父は、私が中学1年生の時に某市への転勤が決まり、単身赴任となりました。
父親不在の生活となったわけですが、私自身の生活に大きな変化は感じませんでした。
当時の私は、さみしいですとか、家族が云々ですとか、そういった感情よりも、“怖い”存在というか、“口うるさい”存在がいなくなったことで、どこか解放感を感じていました。
思春期らしい感情だったのかもしれません。
父が単身赴任を終えて実家へと戻って来たのは、私が高校3年生になった時でした。
ところが、父と入れ違いに、今度は私が大学生となり、実家を出て一人暮らしを始めました。
私が大学を卒業して実家へと戻った頃に、父は病に倒れて、寝たきりの生活となりました。
ですから、中学以降、父とは入れ違いの生活で、ゆっくりと顔を会わせて、言葉を交わす機会はありませんでした。
私が大学を卒業して、実家で父と同じ屋根の下で生活しているとはいえ、運動能力を失い、言語能力も失い、寝たきりの状態となってしまったため、父と語り合い、互いの思いを語る機会は、ついに無くなってしまったわけです。
もっとも当時は、そのようなことさえ考えてもいませんでしたが・・・
ここをお読みのみなさまでしたら、もし家族が要介護状態となった時、どのように向き合いますか?
私の母が父の介護にあたっていました。
定時の検温に下の世話。
父の食事である栄養剤の胃への注入。
毎日の着替えに整容。
母の介護は、それはそれは献身的で大変手厚い介護でした。
担当のケアマネージャーさんも、母の介護には尊敬の目を向けたほどです。
全てを母に任せて終わりでいいのでしょうか。
全てをお金で支援をすれば、それでよしなのでしょうか。
施設にお世話になれば、全ては解決なのでしょうか。
私の心情としては、どれも腑に落ちるものではありませんでした。

◆ **課題 1**
本文によると、父が単身赴任を終えて実家に戻ってきたのは、筆者が何年生になった時か。
◆ **課題 2**
本文のうち「私の母が父の介護にあたっていました。」から「尊敬の目を向けたほどです。」までの部分を、要点を保って箇条書きにまとめなさい。
◆ **課題 3**
父の単身赴任と介護を振り返る本文について、最後の文に続く内容を書きなさい。

◆ **資料**

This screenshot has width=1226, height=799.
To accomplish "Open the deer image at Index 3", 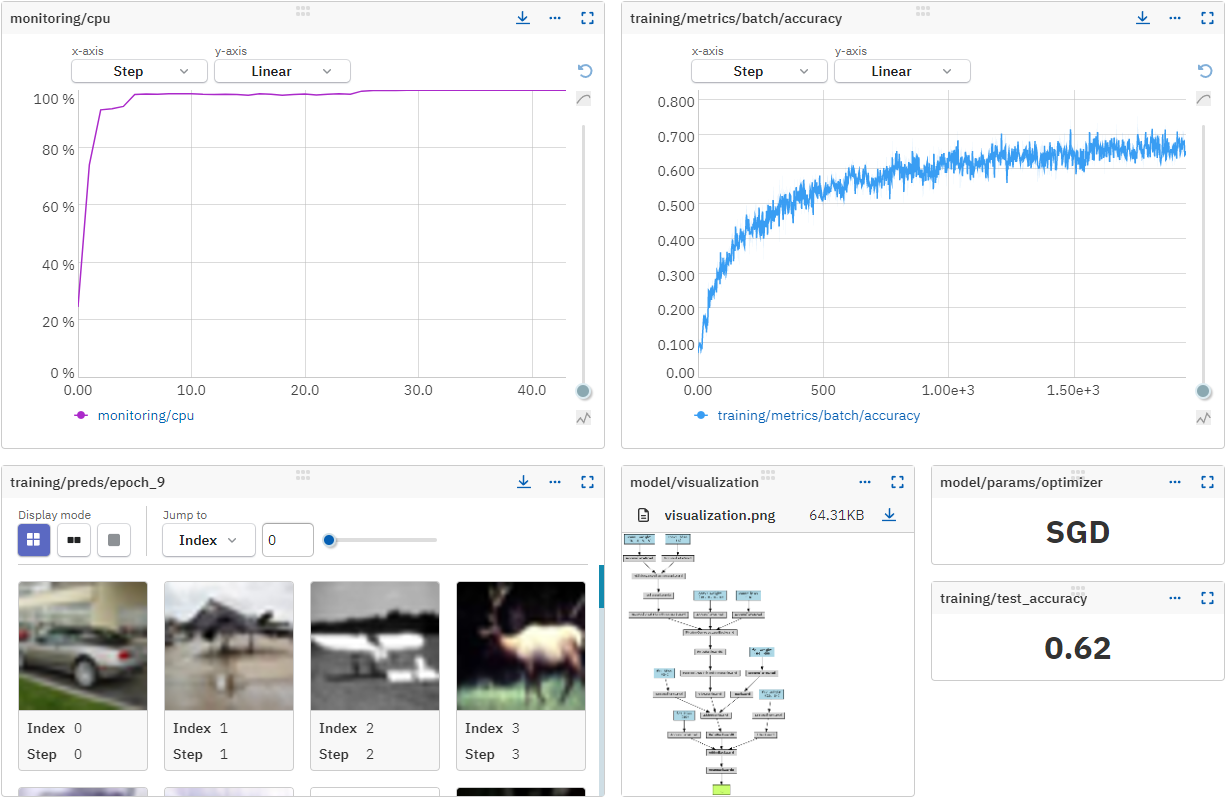I will pos(520,645).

◆ **解答 1**
高校3年生になった時。

◆ **解答 2**
- 父の介護は母が担っていた。
- 介護の内容は、定時の検温、下の世話、栄養剤の胃への注入、毎日の着替えと整容である。
- 母の介護は献身的で手厚く、担当のケアマネージャーも尊敬の目を向けたほどだった。

◆ **解答 3**
毎日毎日、手厚く父を介護をしている母を横に、私には母がいるからそれでいい・・・。
どこかそのような思いもありました。
一方で、どこか後ろめたく、常に重たく、大きな罪を背負っているかのような気がしていました。
母に全てを任せてしまっている私。
何もしていない私。
何もできない私。
言い表しようのない罪悪感が私を覆い、重く重くのしかかってきました。
答えなど出ません。
父とは、男同士であるがゆえに、今まで、どうしても正面から向き合うことをしてきませんでした。
それが私と父との関係でした。
『地震・雷・火事・親父』
そんな言葉があります。
厳しい父でもあったので、本音で相談したことは一度もありません。
いや、相談しようと思ったことさえありません。
そいういった機会もなかったし、したいとも、しようとも思いませんでした。
どうしても父には近づけませんでした。
関わることができませんでした。
それは、照れ臭さからなのかもしれません。
関わり合うのが家族。
助け合うのが家族。
やらなければならない。
でも、どうしてもできない。
その葛藤でした。
結局、私は、何もすることができませんでした。
父にも、母にも。
(『罪悪感を背負う』)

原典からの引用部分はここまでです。